Despite the efforts of her sister, Marija Premrov, Sister Božidara, a nurse at the oncology institute, who used her connections to try to find out what had happened to Antonija, no information came to light. With the help of a lawyer, Marija Božidara wrote a letter and sent it on 31 May 1950, to Tito's office in Belgrade. Belgrade immediately contacted the UDBA in Postojna. From there, they summoned and interrogated Antonija's 67-year-old mother, the farmer Marija Brence. They wanted to know who had written the letter and what she knew about the event.

== Discovery and disappearance of her body ==
A year and a half after the abduction, in August 1951, a neighbor of Antonija's mother was mowing his field on the edge of Lake Cerknica. It was below Martinjak, near Žerovniščnica Creek. He was mowing by hand when his scythe struck some clothing. Among the reeds, he found human remains.

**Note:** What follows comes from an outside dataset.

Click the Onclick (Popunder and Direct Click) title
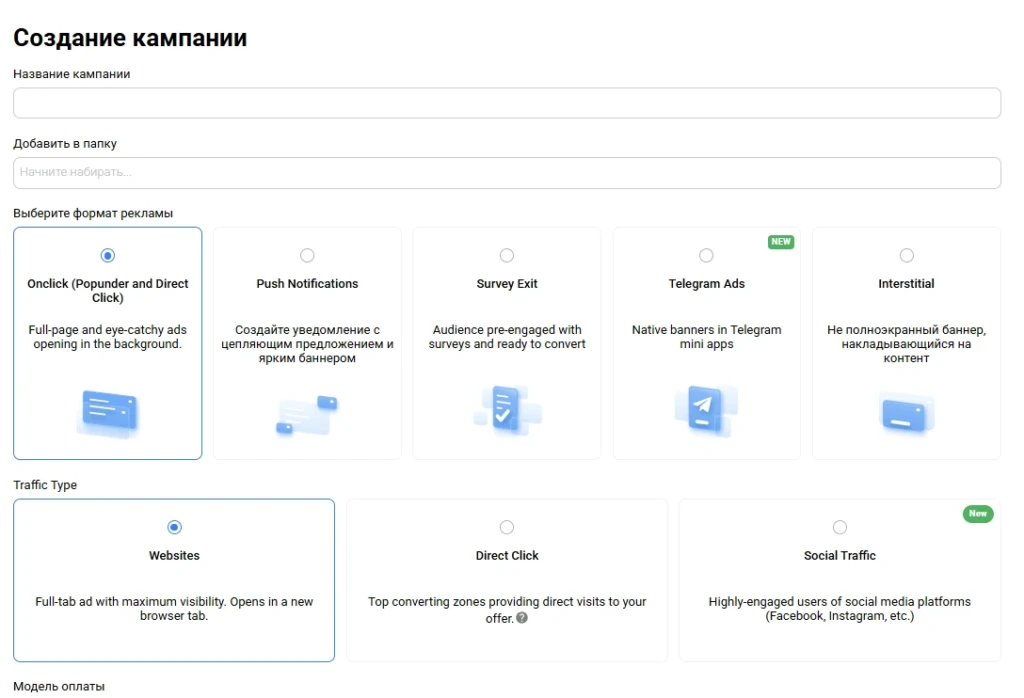The height and width of the screenshot is (698, 1024). click(108, 291)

He suspected it might be Antonija and immediately informed her family. They went to view the body and at once recognized it as Antonija's. They identified her by her necklace, parts of her coat, which had leather-trimmed pockets, and by her teeth.

As soon as the police learned that the body had been found, they prevented Antonija's relatives from retrieving and burying it. Late the next day, people in white coats arrived by car, collected the remains, and took them to an unknown location. UDBA offices gave conflicting statements: some claimed it was not Antonija but a deceased partisan; others said the remains belonged to a woman from Jesenice who had gone mad and died wandering in the area. Some say Antonija's body was buried in the Postojna cemetery, while others believe it was discarded in an unknown place.

== Servant of God ==
A cause for the recognition of Antonija Karmela's martyrdom and sainthood is currently underway as part of the collective process for the Slovene Martyrs of the 20th Century, which was officially opened by the Episcopal Conference of Slovenia on 28 October 2002. Her current title is Servant of God.